É aí que entra o que eu chamo de “redesenho moral”. Diante dessa nova lógica, que constrange muitos defensores fiéis às raízes, ocorreram desistências. O óbice disso foi que, com essas desistências, o samba ficou mais e mais escancarado para os “neoliberais do samba”, que, “em nome da modernidade”, ganharam mais espaço para fortalecer e expandir esse projeto. Inclusive “convertendo” alguns mais tradicionais ao novo modelo. Como resultado disso, a moral e a ética predominantes foram redesenhadas. As pessoas não pensam nem agem mais da mesma forma. A mentalidade dos “produtivos” é desumana e agressiva. A ancestralidade é substituída pela arrogância, pela presunção. Numa lógica nada darwiniana de “sobrevivência das espécies”, a questão não é “adaptar-se”: é eliminar a concorrência. Um “paredão de BBB” potencializado por posts hedonistas em redes sociais e intrigas de bastidores; maxivalorização pessoal e depreciação dos outros. Ninguém mais respeita uma bandeira quando precisa defender opiniões próprias ou afirmar seus valores. Motivados pela necessidade de sucesso, todos romperão as barreiras da cordialidade construídas pelos antepassados: sai a diplomacia ancestral e entra o capitalismo selvagem!

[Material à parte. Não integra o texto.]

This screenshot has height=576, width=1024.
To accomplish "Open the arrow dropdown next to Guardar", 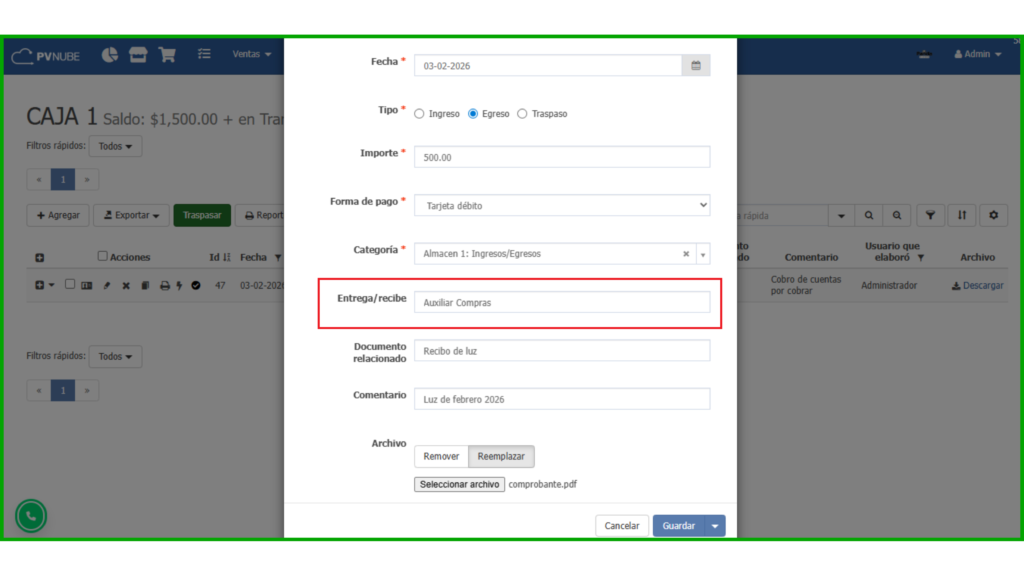I will [x=714, y=526].

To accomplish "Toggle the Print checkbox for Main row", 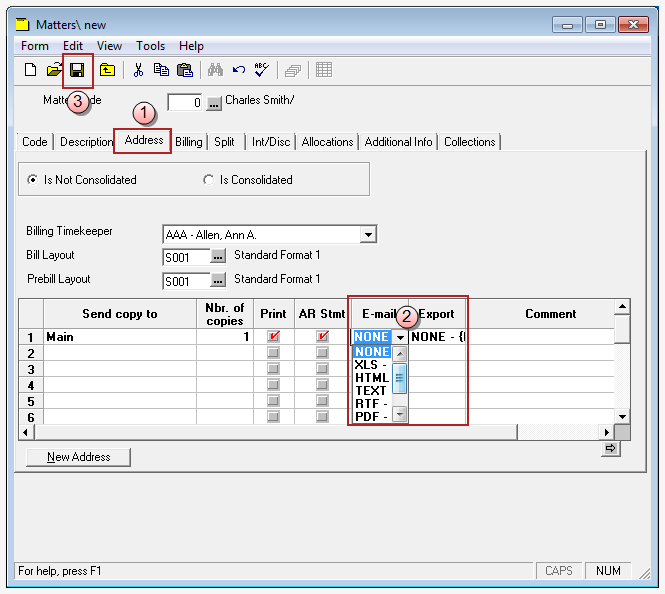I will tap(273, 337).
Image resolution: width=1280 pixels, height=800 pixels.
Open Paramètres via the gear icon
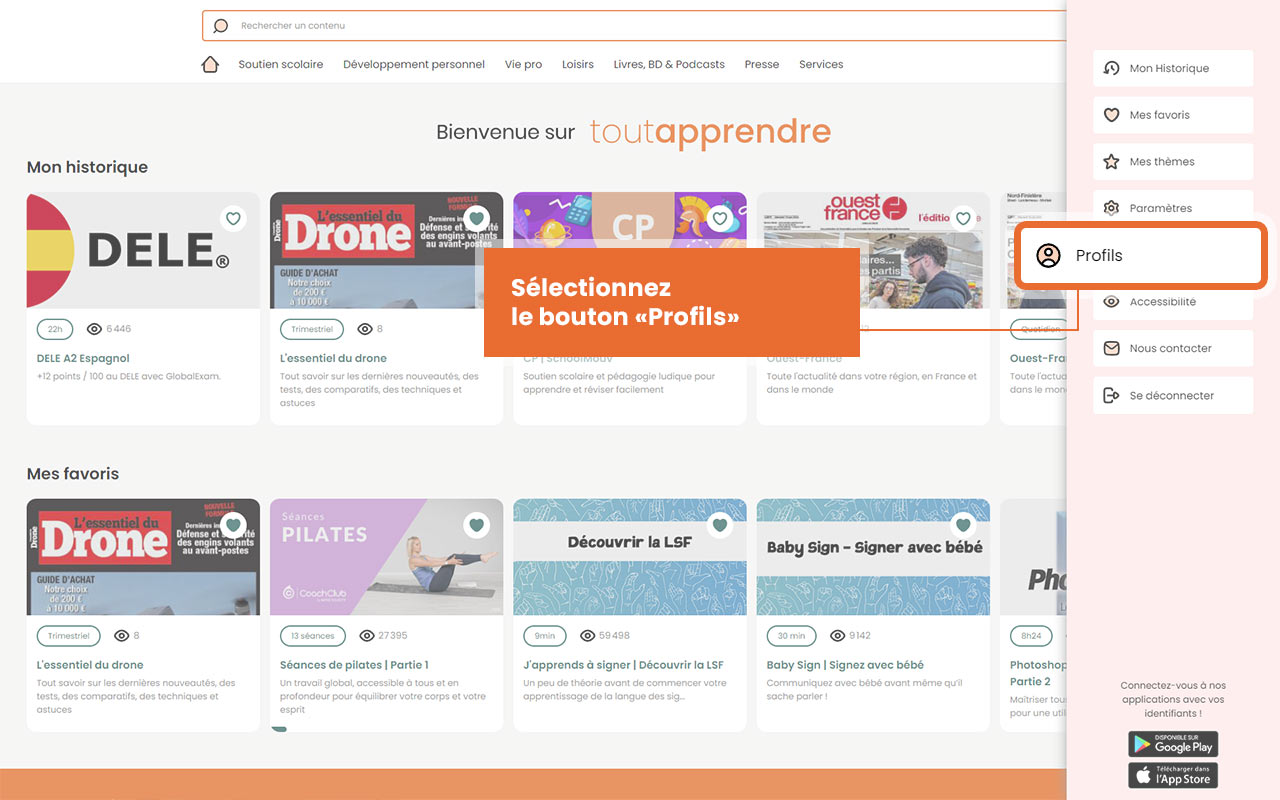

Os eventos de premiação mal conseguem esconder o excesso de vaidade e a fúria irascível em busca dos prêmios: obviamente num cenário de necessidade de valorização constante, “atropelar” o outro é questão de sobrevivência. Já que fica feio declarar isso, age-se na contramão da sinceridade. Aos poucos, as relações tornam-se mais maquiadas e mais ferinas; o respeito às tradições vai sendo refutado. É preciso “pensar diferente”, “agir diferente”.

Nós, como críticos mas também pesquisadores, percebemos claramente como os “novos legados” vão sendo construídos à força, na marra, sem respeito.

O Carnaval 2017 deixou-nos duras lições. Acidentes gravíssimos, uma morte dolorosa, retóricas de todos os tipos para justificar tragédias, dois resultados oficiais, reafirmação da decadência do sistema de julgamento (jurados) e debilidade jurídico-administrativa do samba.

Não se espantem com tudo isso que já viram: vem mais por aí!

Eu sei que, pra muita gente (de repente, até, uma maioria), tudo isso pode parecer alucinógeno ou pessimista. “Meras palavras de um colunista excêntrico”.

Aqui está meu registro. Não quero me furtar a meu ofício. São as palavras de alguém que sobreviveu a um acidente onde viu morrer uma companheira de trabalho. E que está de olhos bem abertos (e palavras bem vivas) diante de um quadro claro onde, pouco a pouco, a lógica comercial vai fazendo algo pior do que comprar as pessoas: vai alterando e redesenhando valores e princípios morais de um espaço onde as relações pessoais foram a origem de tudo.

Um mundo que nunca foi perfeito, é fato. Mas que, ao contrário de agora, nunca caminhou com tanto empenho e esforço em direção a uma lógica ambiciosa e faminta de lucro e de imperfeição.